Ohio State's complementary players thrived in the cauldron. Syracuse's starters melted under the late-game heat. The script flipped, and the No. 2 seed denied the 1. Ohio State is headed to New Orleans, 77-70 winners in a regional final defined by the refs but punctuated by the "other" Buckeyes: Smith Jr. Williams. Thompson. Ravenel.

On this night, the Buckeyes were tougher. And deeper. And more together. And their stars noticed.

"Lenzelle [Smith], the bigger the game, the bigger he plays," Jared Sullinger said afterward. "With Amir [Williams], Amir always had talent. It's just unfortunately he's playing behind me and Evan [Ravenel] at the time, so watch out for him next year."

Next year arrived about six minutes into tonight's game, a bit after Smith took a blow above the eye that required three stitches and immediately after Sullinger was whistled for his second foul, this one strongly accented with the scent of phantom. He spent the final 14 minutes of the half pinned to the pine, exhorting on Deshaun Thomas and his new frontcourt partners to settle down and hold down the fort until the half. Somehow, they did. Getting seven points, five rebounds and, crucially, 19 combined minutes from the Williams/Ravenel/Thompson trio, the Buckeyes snuck into the break tied at 29, and Syracuse was the team in more significant foul trouble.

The war of attrition continued in the second stanza, and Syracuse took the brunt of it, with Rakeem Christmas and Dion Waiters notably impacted. Meanwhile, Ohio State's regulars found their rhythm, and when they missed, they hammered away on the offensive glass. Syracuse's season-long flaw was exposed again, as the Buckeyes grabbed seven of 12 possible rebounds after the break.

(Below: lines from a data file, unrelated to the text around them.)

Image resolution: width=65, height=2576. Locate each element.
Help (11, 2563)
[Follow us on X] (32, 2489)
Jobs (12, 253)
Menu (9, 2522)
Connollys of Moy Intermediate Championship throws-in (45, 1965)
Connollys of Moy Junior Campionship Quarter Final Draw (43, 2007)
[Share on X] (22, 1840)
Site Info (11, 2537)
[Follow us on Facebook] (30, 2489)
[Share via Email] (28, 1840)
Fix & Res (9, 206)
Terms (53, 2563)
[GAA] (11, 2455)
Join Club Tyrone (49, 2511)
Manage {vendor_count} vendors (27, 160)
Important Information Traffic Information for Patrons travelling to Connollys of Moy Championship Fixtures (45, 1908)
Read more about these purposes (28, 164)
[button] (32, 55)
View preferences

The Buckeyes got 15 second-half points from the well-rested Sullinger, but 16 more came from the recuperated Smith, including a couple of huge 3-pointers late in the shot clock. Thanks in part to some atypical Orange sloppiness down the stretch, the Buckeyes were able to see the game out from the free-throw line late. They never would have been in that position without Smith, and interestingly, they almost weren't.

"He had lost his man on defense and given up a three and then came down and threw a wild pass that almost got picked off, and I was literally saying he doesn't have it at the moment, let's get him out and we'll talk to him," head coach Thad Matta said. "Then he bangs a three, and I'm like, 'He's back!' So we let him ride it out."

Now the Buckeyes will ride down to the Big Easy after a season that was anything but. After hitting bottom following a home loss to Wisconsin, which led to Matta kicking his team out of practice and a team meeting, Ohio State found itself in time to save its season. Road wins at Northwestern and Michigan State helped reinforce a new mission of togetherness and that mantra has held up in some tough spots over the last three NCAA tournament games. Maybe the Ohio State of a month ago wouldn't be here, still alive, still hunting a national title. This version is, thanks in large part to a supporting cast few suspected they had. And don't think the Buckeyes were unaware of that perception.

In the joyous postgame locker room, Sullinger finally arrived after his podium duties and held court near the whiteboard that still listed all the gnarly statistics from the uneven first half. Surrounded by cameras, just before he acknowledged all of the team's non-starters as the MVPs of this game, he had one more thank you to issue. One more reason to give. One more score to settle after a long season following his decision to stay another year in Columbus. One more smile to flash.

"This basketball team heard everything you all said about us, how Ohio State wasn't good enough, how we [weren't] physically gifted, mentally tough enough, immature," he said. "And this basketball team pushed through the adversity. I want to thank you all. You all helped this basketball team."